I'm leaving here in the next hour or so (or whenever I happen to get finished packing LOL) & will be headed to the Kentucky Horse Park for the 2011 KMSHA International Grand Championships, located in the new Alltech Arena! It is the last show of the year so it is a very bittersweet trip, but I'm excited none the less. I only live about an hour from Lexington, so I am going down tonight to ride the horses I will be showing, & eventhough the show starts tommorow, I have college classes & no horse classes, so I probably won't attend...I do, however, have about 10 classes between Friday & Saturday.  This is always my favorite show of the year & where I've had my most success -I'm going to defend my 2010 17 & Under Park Pleasure Grand Championship (by Unanimous Decision), though unfortunately I'll be on a different horse.

If you are in the Lexington Area this weekend, I really suggest you stop by!

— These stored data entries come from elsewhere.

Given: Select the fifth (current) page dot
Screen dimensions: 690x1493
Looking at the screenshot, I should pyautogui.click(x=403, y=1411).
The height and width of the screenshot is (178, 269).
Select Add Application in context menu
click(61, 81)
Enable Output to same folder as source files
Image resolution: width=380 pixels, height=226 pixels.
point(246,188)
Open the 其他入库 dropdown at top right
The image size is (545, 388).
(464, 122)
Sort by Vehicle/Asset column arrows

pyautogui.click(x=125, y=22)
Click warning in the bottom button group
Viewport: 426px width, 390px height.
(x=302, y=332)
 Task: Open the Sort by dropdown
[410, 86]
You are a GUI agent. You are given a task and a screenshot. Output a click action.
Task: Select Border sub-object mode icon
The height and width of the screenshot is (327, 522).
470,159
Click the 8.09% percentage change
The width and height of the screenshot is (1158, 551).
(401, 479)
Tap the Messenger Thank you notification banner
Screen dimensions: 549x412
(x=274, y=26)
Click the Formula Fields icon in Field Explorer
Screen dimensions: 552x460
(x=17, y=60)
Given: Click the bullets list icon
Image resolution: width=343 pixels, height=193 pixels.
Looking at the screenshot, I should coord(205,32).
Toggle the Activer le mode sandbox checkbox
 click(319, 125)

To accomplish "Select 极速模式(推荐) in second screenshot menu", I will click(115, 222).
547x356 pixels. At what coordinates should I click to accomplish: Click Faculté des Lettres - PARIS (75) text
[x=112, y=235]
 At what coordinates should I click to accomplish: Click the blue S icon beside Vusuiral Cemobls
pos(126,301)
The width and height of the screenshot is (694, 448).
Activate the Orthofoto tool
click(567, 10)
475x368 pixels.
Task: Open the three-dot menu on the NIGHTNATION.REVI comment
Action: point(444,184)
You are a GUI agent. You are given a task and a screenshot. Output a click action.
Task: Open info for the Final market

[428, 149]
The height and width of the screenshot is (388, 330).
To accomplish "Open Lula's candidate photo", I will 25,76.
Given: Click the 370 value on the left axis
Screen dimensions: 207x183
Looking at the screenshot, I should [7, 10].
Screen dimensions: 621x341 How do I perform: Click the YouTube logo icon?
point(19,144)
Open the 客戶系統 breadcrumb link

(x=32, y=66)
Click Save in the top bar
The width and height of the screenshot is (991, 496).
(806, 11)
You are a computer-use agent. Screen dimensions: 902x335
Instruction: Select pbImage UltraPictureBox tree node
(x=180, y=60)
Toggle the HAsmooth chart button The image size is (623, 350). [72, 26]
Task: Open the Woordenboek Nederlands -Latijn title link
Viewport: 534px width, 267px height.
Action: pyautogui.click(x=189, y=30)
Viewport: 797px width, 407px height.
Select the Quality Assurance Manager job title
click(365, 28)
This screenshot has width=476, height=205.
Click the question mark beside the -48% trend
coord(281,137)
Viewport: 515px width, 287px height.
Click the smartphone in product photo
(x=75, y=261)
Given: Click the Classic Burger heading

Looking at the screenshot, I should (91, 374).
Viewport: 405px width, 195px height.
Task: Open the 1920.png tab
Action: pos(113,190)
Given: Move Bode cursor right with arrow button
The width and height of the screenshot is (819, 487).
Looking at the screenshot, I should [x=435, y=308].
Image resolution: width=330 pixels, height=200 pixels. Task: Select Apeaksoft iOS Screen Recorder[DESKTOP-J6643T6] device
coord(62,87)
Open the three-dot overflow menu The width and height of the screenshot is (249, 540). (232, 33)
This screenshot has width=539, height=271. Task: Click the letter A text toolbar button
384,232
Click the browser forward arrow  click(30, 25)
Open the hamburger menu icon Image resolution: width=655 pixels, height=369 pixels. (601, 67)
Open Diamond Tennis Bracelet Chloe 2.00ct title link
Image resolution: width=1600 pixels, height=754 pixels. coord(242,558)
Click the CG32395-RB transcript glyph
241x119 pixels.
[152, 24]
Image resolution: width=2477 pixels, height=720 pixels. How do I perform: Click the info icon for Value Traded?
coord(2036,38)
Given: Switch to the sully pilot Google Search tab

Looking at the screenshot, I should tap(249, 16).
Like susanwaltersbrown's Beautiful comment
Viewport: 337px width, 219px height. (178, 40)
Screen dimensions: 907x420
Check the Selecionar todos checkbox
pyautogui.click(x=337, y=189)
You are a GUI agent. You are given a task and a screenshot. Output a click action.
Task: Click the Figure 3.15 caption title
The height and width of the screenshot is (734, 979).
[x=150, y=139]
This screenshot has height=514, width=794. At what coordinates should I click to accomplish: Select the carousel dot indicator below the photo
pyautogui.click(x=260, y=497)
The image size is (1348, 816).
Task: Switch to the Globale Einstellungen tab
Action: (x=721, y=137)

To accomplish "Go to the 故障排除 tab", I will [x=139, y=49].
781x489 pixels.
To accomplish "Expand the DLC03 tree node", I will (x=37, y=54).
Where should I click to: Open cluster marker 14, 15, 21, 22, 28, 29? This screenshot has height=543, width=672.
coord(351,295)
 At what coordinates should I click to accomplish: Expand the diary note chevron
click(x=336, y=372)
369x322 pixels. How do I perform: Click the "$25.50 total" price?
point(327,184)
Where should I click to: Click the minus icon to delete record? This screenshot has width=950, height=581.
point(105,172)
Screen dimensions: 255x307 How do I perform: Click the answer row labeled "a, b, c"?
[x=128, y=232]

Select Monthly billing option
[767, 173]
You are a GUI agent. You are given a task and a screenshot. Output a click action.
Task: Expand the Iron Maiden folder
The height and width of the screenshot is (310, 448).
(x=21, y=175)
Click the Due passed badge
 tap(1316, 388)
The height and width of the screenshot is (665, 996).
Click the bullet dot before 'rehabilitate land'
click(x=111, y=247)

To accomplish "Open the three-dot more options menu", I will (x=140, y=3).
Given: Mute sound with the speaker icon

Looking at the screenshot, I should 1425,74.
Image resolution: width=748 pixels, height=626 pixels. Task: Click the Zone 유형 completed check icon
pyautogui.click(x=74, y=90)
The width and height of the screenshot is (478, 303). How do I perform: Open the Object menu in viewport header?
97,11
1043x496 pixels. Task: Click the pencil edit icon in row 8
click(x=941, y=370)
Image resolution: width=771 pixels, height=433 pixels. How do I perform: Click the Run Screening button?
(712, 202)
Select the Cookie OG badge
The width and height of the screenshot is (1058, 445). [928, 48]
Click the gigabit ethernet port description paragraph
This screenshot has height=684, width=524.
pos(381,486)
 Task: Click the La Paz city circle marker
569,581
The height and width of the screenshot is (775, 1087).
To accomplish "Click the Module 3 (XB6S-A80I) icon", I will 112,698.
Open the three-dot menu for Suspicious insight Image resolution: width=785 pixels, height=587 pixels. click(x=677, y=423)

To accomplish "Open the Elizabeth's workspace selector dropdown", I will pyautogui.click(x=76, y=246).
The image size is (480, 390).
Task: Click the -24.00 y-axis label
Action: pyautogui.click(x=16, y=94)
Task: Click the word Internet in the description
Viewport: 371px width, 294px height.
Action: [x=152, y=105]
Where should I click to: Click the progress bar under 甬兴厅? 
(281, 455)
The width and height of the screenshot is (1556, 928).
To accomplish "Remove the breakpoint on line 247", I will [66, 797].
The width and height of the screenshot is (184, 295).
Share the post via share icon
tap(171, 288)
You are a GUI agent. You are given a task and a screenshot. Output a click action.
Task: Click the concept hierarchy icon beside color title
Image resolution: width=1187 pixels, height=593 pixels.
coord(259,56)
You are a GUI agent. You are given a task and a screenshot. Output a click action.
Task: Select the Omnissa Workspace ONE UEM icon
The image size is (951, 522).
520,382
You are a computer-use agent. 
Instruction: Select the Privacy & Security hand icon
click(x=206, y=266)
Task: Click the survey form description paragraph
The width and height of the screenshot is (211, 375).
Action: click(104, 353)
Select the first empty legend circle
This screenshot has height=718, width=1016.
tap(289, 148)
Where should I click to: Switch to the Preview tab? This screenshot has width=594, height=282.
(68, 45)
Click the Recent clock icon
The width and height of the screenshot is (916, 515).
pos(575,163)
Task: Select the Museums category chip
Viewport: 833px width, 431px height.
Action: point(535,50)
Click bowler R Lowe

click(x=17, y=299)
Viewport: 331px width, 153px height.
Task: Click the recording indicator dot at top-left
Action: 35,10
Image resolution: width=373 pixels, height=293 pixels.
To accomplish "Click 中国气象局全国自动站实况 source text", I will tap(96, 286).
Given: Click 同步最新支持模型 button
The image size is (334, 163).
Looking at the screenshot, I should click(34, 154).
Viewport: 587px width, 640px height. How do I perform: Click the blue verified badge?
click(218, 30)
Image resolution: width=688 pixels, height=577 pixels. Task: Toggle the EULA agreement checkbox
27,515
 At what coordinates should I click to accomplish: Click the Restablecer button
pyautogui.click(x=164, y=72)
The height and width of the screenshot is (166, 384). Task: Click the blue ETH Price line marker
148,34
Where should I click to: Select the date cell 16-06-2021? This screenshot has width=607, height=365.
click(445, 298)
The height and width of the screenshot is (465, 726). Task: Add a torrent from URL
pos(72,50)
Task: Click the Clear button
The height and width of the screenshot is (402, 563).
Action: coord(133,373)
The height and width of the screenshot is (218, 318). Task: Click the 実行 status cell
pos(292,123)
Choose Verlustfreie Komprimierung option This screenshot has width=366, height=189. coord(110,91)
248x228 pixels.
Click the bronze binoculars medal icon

Not many people are familiar with the gaited breeds, such as these Mountain Horses, & this will be a fabulous display of their talents! Not to mention the KHP is just gorgeous in the fall!


----------



## SMCLeenie (Mar 3, 2011)

I'm in California but it sounds like a great time. Good luck!


----------



## countercanter (May 18, 2011)

Welcome to Lexington! It is a great city. Let me know if you need any restaurant or entertainment recomendations. Have fun at the Horse Park.


----------



## equiniphile (Aug 16, 2009)

That's awesome! I'm going down to the Ky Horse park in a few weeks, actually.


----------



## HGEsquire (Feb 21, 2010)

Have tons of fun ~ it is a beautiful facility to show at. Just hope you guys have better weather than we did a few weeks back! It was COLD COLD COLD and windy too  Good luck!

Denise Gainey


----------



## All Shook Up (Feb 7, 2011)

Have fun! I'm going up there next weekend for the Morab Nationals. Last time I was there was for the WEG last year, so I'm excited to go back. At least this time it won't be so crowded haha. I own a rescue American Saddlebred, and plan on showing him eventually, would like to get some more weight on him, but he's coming along well. Good luck!!!


----------



## Sunny (Mar 26, 2010)

It's always been my dream to go!

My BO just got back from a show there, I think!
_Posted via Mobile Device_


----------